FIG. 1 is a schematic view showing a method of grinding a substrate according to the present invention.

FIG. 2 is a diagram showing the electrolytic treatment principle of FIG.

FIG. 3 is a schematic diagram showing a polarization phenomenon.

FIG. 4 shows G from the resin synthesis process to the core removal process.
It is a schematic diagram which shows a C substrate manufacturing process.

FIG. 5 is a schematic diagram showing a GC substrate manufacturing process from a pre-firing lapping step to a firing carbonization step.

FIG. 6 is a schematic view showing a GC substrate manufacturing process from the lapping step after firing to the completion of the substrate.

FIG. 7 is a schematic diagram showing a film structure of a hard disk according to an embodiment of the present invention.

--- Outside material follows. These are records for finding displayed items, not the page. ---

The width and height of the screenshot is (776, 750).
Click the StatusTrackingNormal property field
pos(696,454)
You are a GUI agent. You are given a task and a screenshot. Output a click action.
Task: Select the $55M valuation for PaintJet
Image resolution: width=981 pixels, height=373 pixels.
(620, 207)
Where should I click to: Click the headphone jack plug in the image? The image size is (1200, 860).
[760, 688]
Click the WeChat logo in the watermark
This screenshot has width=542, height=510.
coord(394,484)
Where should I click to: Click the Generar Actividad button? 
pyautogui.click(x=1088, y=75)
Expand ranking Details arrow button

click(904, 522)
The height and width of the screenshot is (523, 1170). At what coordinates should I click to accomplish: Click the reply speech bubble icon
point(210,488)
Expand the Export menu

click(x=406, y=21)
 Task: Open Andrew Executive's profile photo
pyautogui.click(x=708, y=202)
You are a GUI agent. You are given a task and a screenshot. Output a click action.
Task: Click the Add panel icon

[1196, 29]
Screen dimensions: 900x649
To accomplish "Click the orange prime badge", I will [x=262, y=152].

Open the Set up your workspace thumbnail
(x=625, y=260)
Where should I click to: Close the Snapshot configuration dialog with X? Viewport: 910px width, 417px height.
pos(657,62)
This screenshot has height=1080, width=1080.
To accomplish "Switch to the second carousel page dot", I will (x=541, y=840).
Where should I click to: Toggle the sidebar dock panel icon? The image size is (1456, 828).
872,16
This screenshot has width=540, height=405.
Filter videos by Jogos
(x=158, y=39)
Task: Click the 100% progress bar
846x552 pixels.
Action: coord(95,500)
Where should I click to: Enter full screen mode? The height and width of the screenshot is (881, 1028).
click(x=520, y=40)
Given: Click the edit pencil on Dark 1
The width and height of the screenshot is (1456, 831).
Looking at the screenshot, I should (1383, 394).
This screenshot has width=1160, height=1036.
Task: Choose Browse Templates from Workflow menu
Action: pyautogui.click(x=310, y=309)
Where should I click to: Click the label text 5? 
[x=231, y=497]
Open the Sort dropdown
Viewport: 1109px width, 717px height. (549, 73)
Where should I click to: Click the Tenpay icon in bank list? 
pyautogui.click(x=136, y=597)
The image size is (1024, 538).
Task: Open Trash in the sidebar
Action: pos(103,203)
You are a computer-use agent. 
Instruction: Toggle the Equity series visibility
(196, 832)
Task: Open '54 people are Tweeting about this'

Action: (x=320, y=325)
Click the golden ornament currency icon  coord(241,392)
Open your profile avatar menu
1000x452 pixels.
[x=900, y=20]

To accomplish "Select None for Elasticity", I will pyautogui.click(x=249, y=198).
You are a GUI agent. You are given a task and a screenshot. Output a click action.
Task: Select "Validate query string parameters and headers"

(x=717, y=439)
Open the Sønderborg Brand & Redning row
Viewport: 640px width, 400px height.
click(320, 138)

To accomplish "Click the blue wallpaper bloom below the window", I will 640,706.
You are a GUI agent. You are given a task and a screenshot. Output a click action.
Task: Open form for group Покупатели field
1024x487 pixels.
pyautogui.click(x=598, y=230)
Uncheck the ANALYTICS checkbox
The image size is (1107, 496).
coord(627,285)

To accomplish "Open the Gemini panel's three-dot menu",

FIG. 8 is a schematic diagram showing electrolytic current characteristics.

[Explanation of symbols]

 1 substrate 1A substrate body 22, 23 grindstone

Claims (3)

[Claims] 1. A method of manufacturing a substrate for a magnetic recording medium, which grinds the inner and outer peripheral end faces of a non-magnetic substrate body with a grindstone, wherein the grinding work is performed with the grindstone while an electric field is applied to the substrate body. Manufacturing method of substrate for magnetic recording medium. 2. The method for manufacturing a substrate for a magnetic recording medium according to claim 1, wherein an electrolyte solution is used as a coolant supplied during the grinding process with the grindstone. 3. The method for manufacturing a substrate for a magnetic recording medium according to claim 1, wherein the substrate body is made of carbon.